Task requirements:
Your task is to return the data below, word for word.

################

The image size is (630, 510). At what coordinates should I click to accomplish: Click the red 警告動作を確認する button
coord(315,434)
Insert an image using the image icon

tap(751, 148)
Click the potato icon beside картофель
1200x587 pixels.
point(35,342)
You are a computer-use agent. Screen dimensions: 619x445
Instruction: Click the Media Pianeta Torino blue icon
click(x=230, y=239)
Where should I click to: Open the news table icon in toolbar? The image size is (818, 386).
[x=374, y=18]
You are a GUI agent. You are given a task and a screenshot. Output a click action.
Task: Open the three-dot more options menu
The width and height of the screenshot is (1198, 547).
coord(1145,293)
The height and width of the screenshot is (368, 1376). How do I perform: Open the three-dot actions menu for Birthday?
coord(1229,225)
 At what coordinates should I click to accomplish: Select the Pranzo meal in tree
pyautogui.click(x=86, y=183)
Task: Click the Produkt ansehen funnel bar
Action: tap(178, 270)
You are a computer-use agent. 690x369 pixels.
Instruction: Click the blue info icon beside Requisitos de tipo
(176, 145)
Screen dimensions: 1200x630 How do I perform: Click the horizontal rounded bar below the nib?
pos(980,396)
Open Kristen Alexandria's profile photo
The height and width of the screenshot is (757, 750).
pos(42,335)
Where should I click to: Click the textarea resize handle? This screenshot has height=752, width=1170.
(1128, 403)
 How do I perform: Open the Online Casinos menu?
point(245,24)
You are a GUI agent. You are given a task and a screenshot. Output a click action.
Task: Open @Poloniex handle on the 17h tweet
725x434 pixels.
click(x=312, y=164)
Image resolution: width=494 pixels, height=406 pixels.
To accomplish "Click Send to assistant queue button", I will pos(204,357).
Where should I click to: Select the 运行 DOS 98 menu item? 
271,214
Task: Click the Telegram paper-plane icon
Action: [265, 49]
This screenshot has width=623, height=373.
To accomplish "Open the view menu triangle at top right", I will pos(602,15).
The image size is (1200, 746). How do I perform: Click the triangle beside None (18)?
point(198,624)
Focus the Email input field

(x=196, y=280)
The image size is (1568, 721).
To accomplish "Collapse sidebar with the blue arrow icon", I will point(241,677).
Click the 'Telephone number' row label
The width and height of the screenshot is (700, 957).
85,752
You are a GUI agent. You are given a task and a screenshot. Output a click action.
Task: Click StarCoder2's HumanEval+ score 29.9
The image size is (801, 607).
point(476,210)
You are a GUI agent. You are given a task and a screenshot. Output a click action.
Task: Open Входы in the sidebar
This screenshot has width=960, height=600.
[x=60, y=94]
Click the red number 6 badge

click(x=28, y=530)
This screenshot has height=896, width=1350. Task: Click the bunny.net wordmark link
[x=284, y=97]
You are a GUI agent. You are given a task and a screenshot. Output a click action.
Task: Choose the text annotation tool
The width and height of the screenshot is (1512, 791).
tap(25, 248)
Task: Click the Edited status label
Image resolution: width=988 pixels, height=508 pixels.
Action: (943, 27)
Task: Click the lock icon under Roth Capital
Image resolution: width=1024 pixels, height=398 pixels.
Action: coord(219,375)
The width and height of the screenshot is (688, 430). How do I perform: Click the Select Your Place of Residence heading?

################

Answer space:
The image size is (630, 510). At what coordinates should I click to accomplish: Click the red 警告動作を確認する button
coord(315,434)
Insert an image using the image icon

tap(751, 148)
Click the potato icon beside картофель
1200x587 pixels.
point(35,342)
You are a computer-use agent. Screen dimensions: 619x445
Instruction: Click the Media Pianeta Torino blue icon
click(x=230, y=239)
Where should I click to: Open the news table icon in toolbar? The image size is (818, 386).
[x=374, y=18]
You are a GUI agent. You are given a task and a screenshot. Output a click action.
Task: Open the three-dot more options menu
The width and height of the screenshot is (1198, 547).
coord(1145,293)
The height and width of the screenshot is (368, 1376). How do I perform: Open the three-dot actions menu for Birthday?
coord(1229,225)
 At what coordinates should I click to accomplish: Select the Pranzo meal in tree
pyautogui.click(x=86, y=183)
Task: Click the Produkt ansehen funnel bar
Action: tap(178, 270)
You are a computer-use agent. 690x369 pixels.
Instruction: Click the blue info icon beside Requisitos de tipo
(176, 145)
Screen dimensions: 1200x630 How do I perform: Click the horizontal rounded bar below the nib?
pos(980,396)
Open Kristen Alexandria's profile photo
The height and width of the screenshot is (757, 750).
pos(42,335)
Where should I click to: Click the textarea resize handle? This screenshot has height=752, width=1170.
(1128, 403)
 How do I perform: Open the Online Casinos menu?
point(245,24)
You are a GUI agent. You are given a task and a screenshot. Output a click action.
Task: Open @Poloniex handle on the 17h tweet
725x434 pixels.
click(x=312, y=164)
Image resolution: width=494 pixels, height=406 pixels.
To accomplish "Click Send to assistant queue button", I will pos(204,357).
Where should I click to: Select the 运行 DOS 98 menu item? 
271,214
Task: Click the Telegram paper-plane icon
Action: [265, 49]
This screenshot has width=623, height=373.
To accomplish "Open the view menu triangle at top right", I will pos(602,15).
The image size is (1200, 746). How do I perform: Click the triangle beside None (18)?
point(198,624)
Focus the Email input field

(x=196, y=280)
The image size is (1568, 721).
To accomplish "Collapse sidebar with the blue arrow icon", I will point(241,677).
Click the 'Telephone number' row label
The width and height of the screenshot is (700, 957).
85,752
You are a GUI agent. You are given a task and a screenshot. Output a click action.
Task: Click StarCoder2's HumanEval+ score 29.9
The image size is (801, 607).
point(476,210)
You are a GUI agent. You are given a task and a screenshot. Output a click action.
Task: Open Входы in the sidebar
This screenshot has width=960, height=600.
[x=60, y=94]
Click the red number 6 badge

click(x=28, y=530)
This screenshot has height=896, width=1350. Task: Click the bunny.net wordmark link
[x=284, y=97]
You are a GUI agent. You are given a task and a screenshot. Output a click action.
Task: Choose the text annotation tool
The width and height of the screenshot is (1512, 791).
tap(25, 248)
Task: Click the Edited status label
Image resolution: width=988 pixels, height=508 pixels.
Action: (943, 27)
Task: Click the lock icon under Roth Capital
Image resolution: width=1024 pixels, height=398 pixels.
Action: coord(219,375)
The width and height of the screenshot is (688, 430). How do I perform: Click the Select Your Place of Residence heading?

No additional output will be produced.